Tax Reform and the LBI NJ Real Estate Market

Tax Reform and the LBI NJ Real Estate Market

2018 Tax Law and the Long Beach Island NJ Real Estate Market

Tax Reform and the LBI NJ Real Estate Market

Long Beach Island Real Estate

Tax Reform and the LBI NJ real estate market are two very important topics for all buyers and sellers on Long Beach Island to be concerned with. The recent changes to the tax law specifically have elements that can target the Northeast (New York, New Jersey, Connecticut) areas. Most notable are the changes tot he property tax deductions which have caused some to speculate there will be a drop in real estate values. That initial fear certainly had spilled over to the LBI real estate market but now that the real facts of the law are out and being digested the reaction has softened significantly. There are many other positive factors that seem to point to the LBI real estate market staying strong.

Tax Reform and the LBI NJ Real Estate Market

Despite the impact on homebuyers of the tax reforms, economists are confident it will benefit the housing market. This seems to be the case on Long Beach Island as well. That’s because they predict that the positive impact for businesses will mean a boost for the economy and for jobs, handing the housing market new entrants and confident consumers. “We expect that tax reform will boost GDP growth to 2.6% in 2018, and this added economic activity will also bode well for housing, although there will be some transition effects in high-tax jurisdictions,” said NAHB Chief Economist Robert Dietz. “Ongoing job creation, expected wage increases and tight existing home inventory will also boost the housing market in the year ahead.” Not that it will be an easy time ahead for builders with shortages of labor and lots still challenging their ability to meet demand. The panel at a NAMB conference forecast that there will be 1.21 million housing starts with production up 2.7% year-over-year to 1.25 million units. Single-family starts will gain 5% this year and in 2019 to 893,000 and 940,000 respectively. Multifamily starts will decline 1.6% to 354,000 this year (from 360,000 projected for 2017). “Rates on home loans are expected to rise from 4 percent to 4.5 percent by the end of year,” said David Berson, senior vice president and chief economist at Nationwide Insurance “However, housing demand remains strong and wages are solid, and this will more than offset the negative effects from rising rates.” Source: The NAMB. While much of this data relates to the national real estate market, which to be fair is very different from the LBI real estate market, the overall positive theme is what we like to see!

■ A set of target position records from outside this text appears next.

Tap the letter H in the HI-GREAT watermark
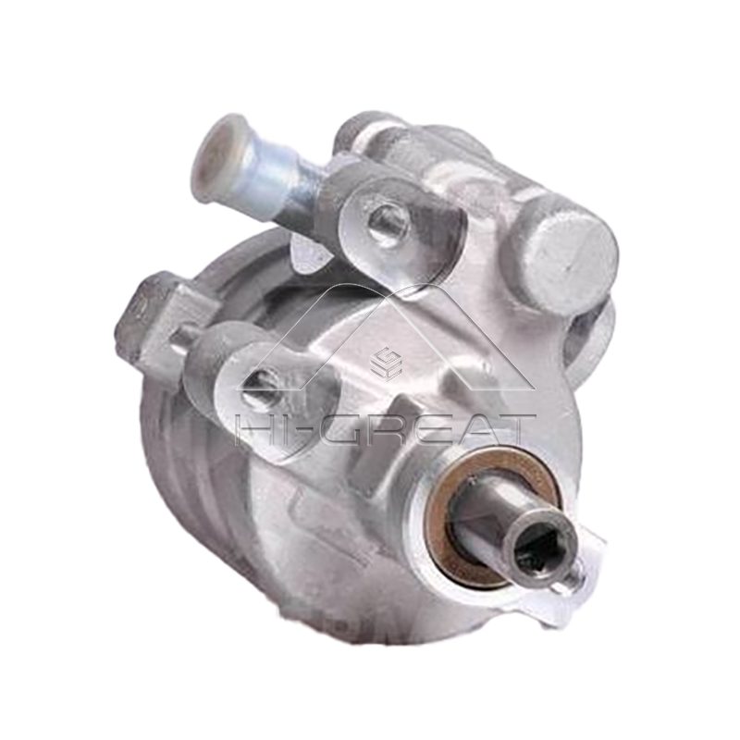point(255,429)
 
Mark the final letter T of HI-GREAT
point(514,429)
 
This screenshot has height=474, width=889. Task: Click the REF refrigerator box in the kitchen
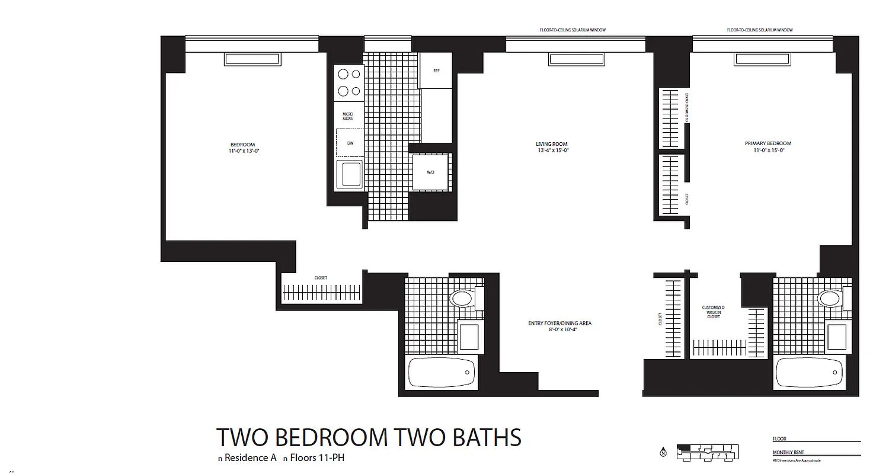[436, 71]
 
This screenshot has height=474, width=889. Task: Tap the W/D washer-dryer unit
[430, 172]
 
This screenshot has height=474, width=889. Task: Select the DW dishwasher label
[350, 143]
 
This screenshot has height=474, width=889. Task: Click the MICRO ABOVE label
[348, 116]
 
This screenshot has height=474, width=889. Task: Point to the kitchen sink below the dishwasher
[349, 174]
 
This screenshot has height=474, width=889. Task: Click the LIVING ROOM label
[551, 144]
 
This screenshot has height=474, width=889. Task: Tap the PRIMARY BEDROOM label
[768, 143]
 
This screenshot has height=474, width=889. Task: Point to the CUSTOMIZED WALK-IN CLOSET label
[713, 312]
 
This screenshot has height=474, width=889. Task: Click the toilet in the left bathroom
[462, 298]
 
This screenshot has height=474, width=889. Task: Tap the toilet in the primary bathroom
[830, 298]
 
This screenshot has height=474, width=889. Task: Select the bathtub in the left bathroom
[442, 373]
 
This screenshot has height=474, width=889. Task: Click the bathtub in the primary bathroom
[809, 373]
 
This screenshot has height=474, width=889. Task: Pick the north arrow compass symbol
[663, 452]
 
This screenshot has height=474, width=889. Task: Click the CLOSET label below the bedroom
[320, 278]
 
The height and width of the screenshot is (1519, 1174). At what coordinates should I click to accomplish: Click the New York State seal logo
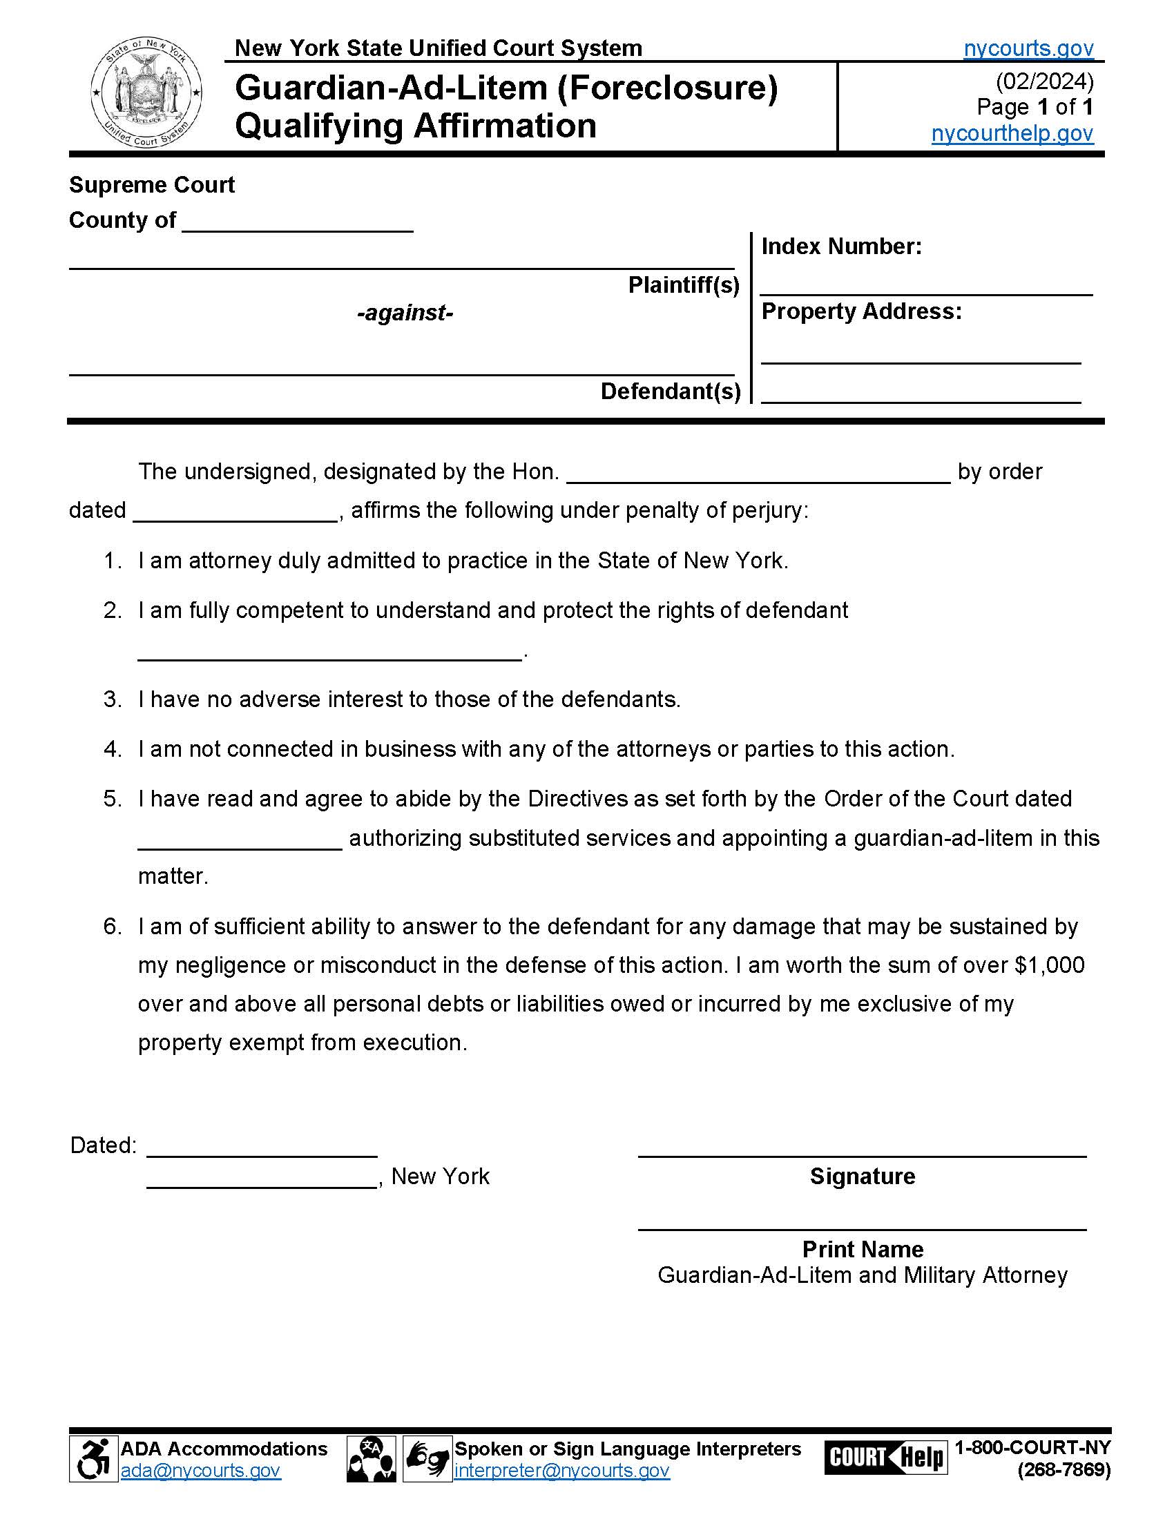coord(146,92)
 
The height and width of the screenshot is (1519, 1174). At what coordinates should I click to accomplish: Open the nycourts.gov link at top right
coord(1028,48)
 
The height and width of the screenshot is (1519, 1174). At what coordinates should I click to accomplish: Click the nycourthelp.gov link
coord(1012,132)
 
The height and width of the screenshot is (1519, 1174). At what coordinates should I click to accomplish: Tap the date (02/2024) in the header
coord(1044,81)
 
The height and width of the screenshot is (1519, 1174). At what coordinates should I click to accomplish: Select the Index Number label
coord(841,246)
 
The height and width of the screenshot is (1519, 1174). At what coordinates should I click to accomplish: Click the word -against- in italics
coord(405,313)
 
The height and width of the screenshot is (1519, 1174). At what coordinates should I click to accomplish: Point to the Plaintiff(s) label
coord(683,284)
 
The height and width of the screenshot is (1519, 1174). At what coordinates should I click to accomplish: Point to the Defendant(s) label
coord(670,391)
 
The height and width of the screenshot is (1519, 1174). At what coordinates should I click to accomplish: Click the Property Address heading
coord(861,311)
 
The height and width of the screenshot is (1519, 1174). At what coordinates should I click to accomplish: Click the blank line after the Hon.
coord(758,473)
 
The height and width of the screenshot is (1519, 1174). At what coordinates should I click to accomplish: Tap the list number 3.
coord(112,699)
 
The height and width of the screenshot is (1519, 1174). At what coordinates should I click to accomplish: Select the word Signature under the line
coord(862,1176)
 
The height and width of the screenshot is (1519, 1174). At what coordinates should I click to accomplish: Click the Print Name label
coord(863,1249)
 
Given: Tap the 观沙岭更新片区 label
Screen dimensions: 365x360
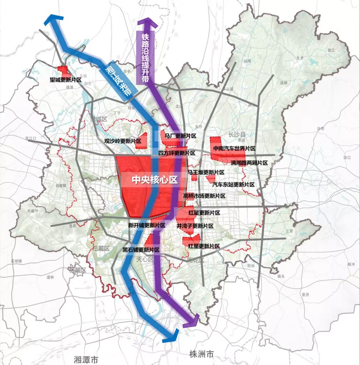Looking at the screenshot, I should coord(123,141).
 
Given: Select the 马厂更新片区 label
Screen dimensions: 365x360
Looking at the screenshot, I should coord(181,136).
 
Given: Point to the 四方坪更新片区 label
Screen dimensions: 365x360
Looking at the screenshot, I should coord(176,153).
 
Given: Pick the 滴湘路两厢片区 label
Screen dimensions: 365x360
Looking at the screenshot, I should coord(249,163).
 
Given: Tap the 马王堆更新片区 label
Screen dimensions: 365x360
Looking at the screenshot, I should coord(206,172).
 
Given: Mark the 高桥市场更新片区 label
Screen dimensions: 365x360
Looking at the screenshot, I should coord(204,196).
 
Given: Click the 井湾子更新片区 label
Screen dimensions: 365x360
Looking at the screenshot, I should coord(195,226).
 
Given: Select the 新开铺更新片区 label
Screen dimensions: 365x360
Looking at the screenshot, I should coord(147,225).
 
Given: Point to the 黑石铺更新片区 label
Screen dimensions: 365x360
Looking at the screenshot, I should coord(141,250).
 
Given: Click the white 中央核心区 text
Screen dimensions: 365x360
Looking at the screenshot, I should coord(155,180).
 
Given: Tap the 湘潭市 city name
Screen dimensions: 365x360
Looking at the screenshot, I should coord(87,359).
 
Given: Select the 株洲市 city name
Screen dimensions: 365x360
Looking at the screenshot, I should coord(201,354).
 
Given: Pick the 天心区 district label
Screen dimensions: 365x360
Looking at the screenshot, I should coord(145,259).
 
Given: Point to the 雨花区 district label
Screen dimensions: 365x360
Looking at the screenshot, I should coord(195,260).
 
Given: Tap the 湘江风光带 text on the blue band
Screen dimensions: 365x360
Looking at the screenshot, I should coord(117,81).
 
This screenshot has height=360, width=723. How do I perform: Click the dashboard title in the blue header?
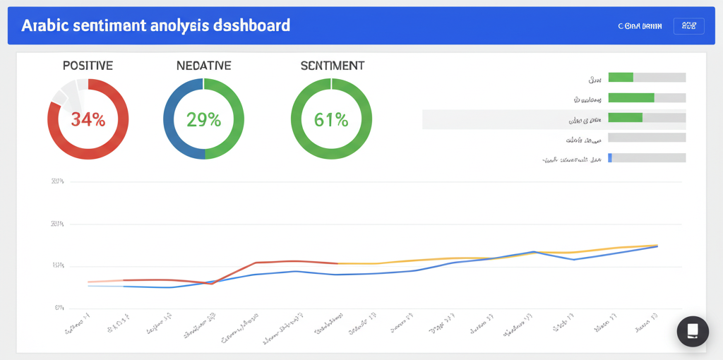click(155, 25)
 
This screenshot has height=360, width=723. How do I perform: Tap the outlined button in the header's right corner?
click(688, 26)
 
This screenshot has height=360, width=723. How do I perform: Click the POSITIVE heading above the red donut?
click(88, 66)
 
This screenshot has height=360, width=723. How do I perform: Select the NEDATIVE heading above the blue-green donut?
click(203, 66)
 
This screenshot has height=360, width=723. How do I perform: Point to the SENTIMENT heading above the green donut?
click(332, 66)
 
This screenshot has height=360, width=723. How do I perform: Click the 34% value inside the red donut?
click(88, 119)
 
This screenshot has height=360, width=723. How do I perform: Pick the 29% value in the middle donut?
click(203, 119)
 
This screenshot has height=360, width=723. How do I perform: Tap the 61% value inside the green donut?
click(331, 119)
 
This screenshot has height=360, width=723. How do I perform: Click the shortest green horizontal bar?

Buying and Selling in the LBI NJ Real Estate Market

Overall it seems that the real estate market on Long Beach Island will continue to remain strong. There seems to be no slow down of buyer activity and the fundamentals of the economy remain strong. This is in spite of a recent drop in the stock market. The LBI real estate market has also been boosted by the impressive wave of new building that has taken place since Hurricane Sandy. This has helped to create an improved and safer market outside of the parameters established by the economy. Overall Tax Reform and the LBI NJ Real Estate Market seem to be causing little impact on the LB real estate market.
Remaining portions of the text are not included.